▶ Set problem:
Reproduce each of the rows below verbatim, changing nothing.

▶ Input:
========================
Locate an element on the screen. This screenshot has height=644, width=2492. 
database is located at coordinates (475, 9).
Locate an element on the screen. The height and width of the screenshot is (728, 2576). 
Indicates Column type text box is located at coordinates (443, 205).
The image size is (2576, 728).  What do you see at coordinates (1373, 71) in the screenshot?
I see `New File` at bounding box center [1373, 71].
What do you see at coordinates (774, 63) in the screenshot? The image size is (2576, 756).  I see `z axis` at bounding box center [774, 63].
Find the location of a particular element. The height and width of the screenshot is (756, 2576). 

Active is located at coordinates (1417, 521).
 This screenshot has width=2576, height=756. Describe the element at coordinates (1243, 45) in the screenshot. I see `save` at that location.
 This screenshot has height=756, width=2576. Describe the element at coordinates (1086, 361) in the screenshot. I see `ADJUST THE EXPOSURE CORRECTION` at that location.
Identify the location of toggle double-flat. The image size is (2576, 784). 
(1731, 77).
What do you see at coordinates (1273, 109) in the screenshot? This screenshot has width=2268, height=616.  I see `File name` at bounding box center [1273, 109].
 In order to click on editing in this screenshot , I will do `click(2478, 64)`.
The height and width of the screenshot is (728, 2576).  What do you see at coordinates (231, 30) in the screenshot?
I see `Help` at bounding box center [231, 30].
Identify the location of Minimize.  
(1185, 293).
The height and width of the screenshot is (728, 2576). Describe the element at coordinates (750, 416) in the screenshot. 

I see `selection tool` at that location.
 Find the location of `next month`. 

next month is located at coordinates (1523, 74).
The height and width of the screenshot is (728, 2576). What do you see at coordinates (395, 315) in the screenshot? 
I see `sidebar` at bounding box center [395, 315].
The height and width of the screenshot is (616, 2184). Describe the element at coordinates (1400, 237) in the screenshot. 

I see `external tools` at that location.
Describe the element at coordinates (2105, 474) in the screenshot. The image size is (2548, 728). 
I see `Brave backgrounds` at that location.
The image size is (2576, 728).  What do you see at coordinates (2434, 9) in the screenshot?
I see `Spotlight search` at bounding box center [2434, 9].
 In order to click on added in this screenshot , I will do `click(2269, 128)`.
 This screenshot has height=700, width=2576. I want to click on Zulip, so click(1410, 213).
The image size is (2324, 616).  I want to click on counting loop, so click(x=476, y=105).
========================
▶ Task response:
Locate an element on the screen. This screenshot has height=644, width=2492. 
database is located at coordinates (475, 9).
Locate an element on the screen. The height and width of the screenshot is (728, 2576). 
Indicates Column type text box is located at coordinates (443, 205).
The image size is (2576, 728).  What do you see at coordinates (1373, 71) in the screenshot?
I see `New File` at bounding box center [1373, 71].
What do you see at coordinates (774, 63) in the screenshot? The image size is (2576, 756).  I see `z axis` at bounding box center [774, 63].
Find the location of a particular element. The height and width of the screenshot is (756, 2576). 

Active is located at coordinates (1417, 521).
 This screenshot has width=2576, height=756. Describe the element at coordinates (1243, 45) in the screenshot. I see `save` at that location.
 This screenshot has height=756, width=2576. Describe the element at coordinates (1086, 361) in the screenshot. I see `ADJUST THE EXPOSURE CORRECTION` at that location.
Identify the location of toggle double-flat. The image size is (2576, 784). 
(1731, 77).
What do you see at coordinates (1273, 109) in the screenshot? This screenshot has width=2268, height=616.  I see `File name` at bounding box center [1273, 109].
 In order to click on editing in this screenshot , I will do `click(2478, 64)`.
The height and width of the screenshot is (728, 2576).  What do you see at coordinates (231, 30) in the screenshot?
I see `Help` at bounding box center [231, 30].
Identify the location of Minimize.  
(1185, 293).
The height and width of the screenshot is (728, 2576). Describe the element at coordinates (750, 416) in the screenshot. 

I see `selection tool` at that location.
 Find the location of `next month`. 

next month is located at coordinates (1523, 74).
The height and width of the screenshot is (728, 2576). What do you see at coordinates (395, 315) in the screenshot? 
I see `sidebar` at bounding box center [395, 315].
The height and width of the screenshot is (616, 2184). Describe the element at coordinates (1400, 237) in the screenshot. 

I see `external tools` at that location.
Describe the element at coordinates (2105, 474) in the screenshot. The image size is (2548, 728). 
I see `Brave backgrounds` at that location.
The image size is (2576, 728).  What do you see at coordinates (2434, 9) in the screenshot?
I see `Spotlight search` at bounding box center [2434, 9].
 In order to click on added in this screenshot , I will do `click(2269, 128)`.
 This screenshot has height=700, width=2576. I want to click on Zulip, so click(1410, 213).
The image size is (2324, 616).  I want to click on counting loop, so click(x=476, y=105).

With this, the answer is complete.